Work request
Go through the entries and say how many lines contain the string "with". The number is the whole answer.

^^^^^^^^

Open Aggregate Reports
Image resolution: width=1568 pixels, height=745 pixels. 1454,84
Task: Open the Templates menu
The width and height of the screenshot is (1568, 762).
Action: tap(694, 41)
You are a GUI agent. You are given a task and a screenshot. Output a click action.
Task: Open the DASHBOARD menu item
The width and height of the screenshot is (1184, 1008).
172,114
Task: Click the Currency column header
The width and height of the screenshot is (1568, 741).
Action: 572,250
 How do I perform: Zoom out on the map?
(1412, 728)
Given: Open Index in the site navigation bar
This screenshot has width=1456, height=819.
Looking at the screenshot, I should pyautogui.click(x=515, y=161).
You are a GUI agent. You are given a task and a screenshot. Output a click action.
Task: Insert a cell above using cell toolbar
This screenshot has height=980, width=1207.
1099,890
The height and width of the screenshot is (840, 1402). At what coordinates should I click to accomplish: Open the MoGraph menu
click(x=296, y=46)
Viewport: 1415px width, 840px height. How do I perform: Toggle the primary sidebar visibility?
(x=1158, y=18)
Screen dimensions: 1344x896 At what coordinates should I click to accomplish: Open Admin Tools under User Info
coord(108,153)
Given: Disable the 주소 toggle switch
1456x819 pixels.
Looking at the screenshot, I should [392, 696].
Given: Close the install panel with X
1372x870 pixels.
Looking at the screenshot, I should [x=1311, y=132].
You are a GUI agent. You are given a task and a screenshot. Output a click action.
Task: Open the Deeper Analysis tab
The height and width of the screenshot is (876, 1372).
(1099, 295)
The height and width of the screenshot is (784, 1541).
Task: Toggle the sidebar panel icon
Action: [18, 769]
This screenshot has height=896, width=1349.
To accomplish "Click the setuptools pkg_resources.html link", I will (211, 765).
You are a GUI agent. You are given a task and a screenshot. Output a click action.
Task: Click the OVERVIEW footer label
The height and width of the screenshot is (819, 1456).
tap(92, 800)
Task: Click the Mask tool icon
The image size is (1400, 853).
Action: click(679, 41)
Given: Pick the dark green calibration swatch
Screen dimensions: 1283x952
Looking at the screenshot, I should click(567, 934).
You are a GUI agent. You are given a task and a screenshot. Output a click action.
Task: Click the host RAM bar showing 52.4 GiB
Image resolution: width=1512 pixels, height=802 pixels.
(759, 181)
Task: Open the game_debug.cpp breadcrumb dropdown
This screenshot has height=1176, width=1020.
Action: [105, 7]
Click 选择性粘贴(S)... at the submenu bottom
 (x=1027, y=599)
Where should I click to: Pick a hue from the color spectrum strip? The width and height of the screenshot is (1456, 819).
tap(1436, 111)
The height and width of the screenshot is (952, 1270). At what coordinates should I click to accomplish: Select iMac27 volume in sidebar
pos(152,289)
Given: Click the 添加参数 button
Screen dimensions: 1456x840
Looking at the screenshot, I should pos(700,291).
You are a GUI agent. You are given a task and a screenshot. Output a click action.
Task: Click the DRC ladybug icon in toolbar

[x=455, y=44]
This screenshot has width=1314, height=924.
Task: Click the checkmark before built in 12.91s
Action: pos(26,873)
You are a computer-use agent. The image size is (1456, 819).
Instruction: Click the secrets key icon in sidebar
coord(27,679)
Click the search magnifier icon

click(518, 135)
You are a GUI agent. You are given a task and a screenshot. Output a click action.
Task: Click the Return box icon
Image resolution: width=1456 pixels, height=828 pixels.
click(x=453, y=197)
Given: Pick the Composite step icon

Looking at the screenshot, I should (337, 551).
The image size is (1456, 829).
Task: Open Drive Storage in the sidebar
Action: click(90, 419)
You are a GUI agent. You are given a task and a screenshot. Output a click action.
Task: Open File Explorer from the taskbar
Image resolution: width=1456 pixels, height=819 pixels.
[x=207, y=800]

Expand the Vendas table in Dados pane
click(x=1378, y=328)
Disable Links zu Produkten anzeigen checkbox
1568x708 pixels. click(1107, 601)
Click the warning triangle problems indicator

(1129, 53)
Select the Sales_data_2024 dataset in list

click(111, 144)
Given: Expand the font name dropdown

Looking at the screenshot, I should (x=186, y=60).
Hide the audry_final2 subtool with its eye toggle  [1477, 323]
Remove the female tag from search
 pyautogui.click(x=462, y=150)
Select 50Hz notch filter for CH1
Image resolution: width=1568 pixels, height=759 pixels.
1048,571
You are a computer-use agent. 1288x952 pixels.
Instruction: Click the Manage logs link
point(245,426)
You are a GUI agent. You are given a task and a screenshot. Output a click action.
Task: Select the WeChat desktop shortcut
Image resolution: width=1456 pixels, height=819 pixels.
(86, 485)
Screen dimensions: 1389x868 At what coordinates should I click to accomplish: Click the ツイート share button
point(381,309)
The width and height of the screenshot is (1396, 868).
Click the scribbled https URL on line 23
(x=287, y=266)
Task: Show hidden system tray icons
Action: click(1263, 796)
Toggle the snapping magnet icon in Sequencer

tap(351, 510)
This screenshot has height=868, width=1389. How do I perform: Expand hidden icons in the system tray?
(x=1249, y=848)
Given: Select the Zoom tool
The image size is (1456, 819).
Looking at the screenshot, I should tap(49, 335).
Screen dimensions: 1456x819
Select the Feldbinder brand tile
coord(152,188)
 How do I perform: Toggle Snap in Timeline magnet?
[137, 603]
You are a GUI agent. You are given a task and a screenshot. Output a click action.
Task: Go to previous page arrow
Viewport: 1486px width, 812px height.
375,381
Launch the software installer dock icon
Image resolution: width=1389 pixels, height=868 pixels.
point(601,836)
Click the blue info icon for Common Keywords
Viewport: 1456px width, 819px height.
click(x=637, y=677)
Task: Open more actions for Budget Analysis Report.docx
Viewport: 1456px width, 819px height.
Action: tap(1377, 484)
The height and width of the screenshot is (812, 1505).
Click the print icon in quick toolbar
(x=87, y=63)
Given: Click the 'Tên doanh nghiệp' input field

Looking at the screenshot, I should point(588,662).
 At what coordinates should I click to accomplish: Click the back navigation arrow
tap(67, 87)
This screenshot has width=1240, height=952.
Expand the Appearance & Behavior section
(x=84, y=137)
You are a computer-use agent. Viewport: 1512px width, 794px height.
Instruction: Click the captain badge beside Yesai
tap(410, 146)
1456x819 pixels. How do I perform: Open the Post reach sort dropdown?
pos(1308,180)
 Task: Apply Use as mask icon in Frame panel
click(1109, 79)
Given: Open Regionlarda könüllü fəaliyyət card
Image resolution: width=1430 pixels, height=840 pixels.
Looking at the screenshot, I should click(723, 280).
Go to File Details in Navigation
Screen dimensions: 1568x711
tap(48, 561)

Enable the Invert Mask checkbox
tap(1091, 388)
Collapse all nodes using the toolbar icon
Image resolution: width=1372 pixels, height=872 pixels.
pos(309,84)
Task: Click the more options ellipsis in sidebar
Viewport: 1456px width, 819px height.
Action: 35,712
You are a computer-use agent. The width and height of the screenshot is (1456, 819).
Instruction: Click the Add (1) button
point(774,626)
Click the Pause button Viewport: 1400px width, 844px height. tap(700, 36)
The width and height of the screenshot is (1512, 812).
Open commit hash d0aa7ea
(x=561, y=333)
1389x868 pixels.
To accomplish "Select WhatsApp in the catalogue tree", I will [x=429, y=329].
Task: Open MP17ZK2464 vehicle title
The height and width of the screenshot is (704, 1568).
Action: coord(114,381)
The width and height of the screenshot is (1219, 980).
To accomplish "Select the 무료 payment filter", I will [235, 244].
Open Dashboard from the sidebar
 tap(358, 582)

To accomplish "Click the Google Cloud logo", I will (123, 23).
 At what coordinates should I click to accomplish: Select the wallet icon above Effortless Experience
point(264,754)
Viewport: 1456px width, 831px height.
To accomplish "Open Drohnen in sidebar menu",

^^^^^^^^

Result
2